As I have zip interest in the fiction that seems written as e-books to be read on e-reader, sent the damned thing back.
Friday, September 26th, 2014 08:54 pm (UTC)
You can load files on the Kindle without dealing with Amazon, though I think you have to create an account on Amazon first. On the other hand, if you're not giving Amazon any money, I'm not sure there's any need to be entirely forthcoming with Amazon about your data.

Note that even when I buy books legitimately from Amazon, I load them into Calibre, where I've installed the relevant plug-ins to break the copy protection. Calibre is also brilliant at converting formats. The non-DRM'd Kindle format is .mobi, and Calibre converts ePub (which is another common standard) to .mobi pretty much seamlessly.

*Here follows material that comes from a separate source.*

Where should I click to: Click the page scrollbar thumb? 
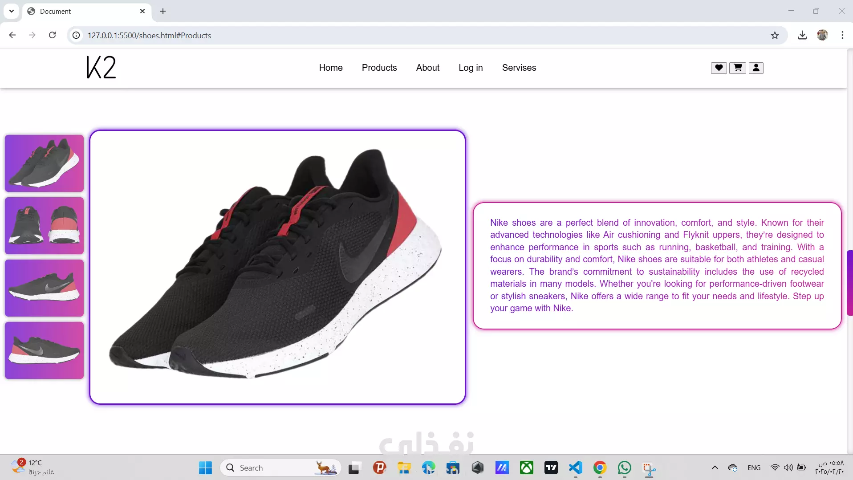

Calibre used to be fairly tricky to set up, but the software keeps getting updates, and generally these are improvements.
Friday, September 26th, 2014 08:56 pm (UTC)
I forgot to mention...

While most Kindle versions theoretically support the PDF format, PDFs on the Kindle don't work terribly well. The screen is just too small. The format that works best is, as I mentioned, .mobi.
Friday, September 26th, 2014 10:51 pm (UTC)
You used to be able to get books with the webbrowser but I haven't tried that in a while, and I still have a keyboard kindle. I think you can at least download from guttenberg.
Friday, September 26th, 2014 10:55 pm (UTC)
I couldn't find the directions to the web browser in the manual. My kindle has a keyboard.
Saturday, September 27th, 2014 01:14 am (UTC)
Menu key, under Experimental.
Saturday, September 27th, 2014 01:39 am (UTC)
thank you!
Saturday, September 27th, 2014 04:43 am (UTC)
You can download from Project Gutenberg in Kindle format. Any unlocked Kindle format books can also be copied to the device via USB. (You might try Book View Cafe.) If you want current major-publisher books, you have to do business with Amazon, though.

Small-format PDF files can be read on the device, but larger ones need the large-screen version.

The free Calibre software can convert most web pages to Kindle format.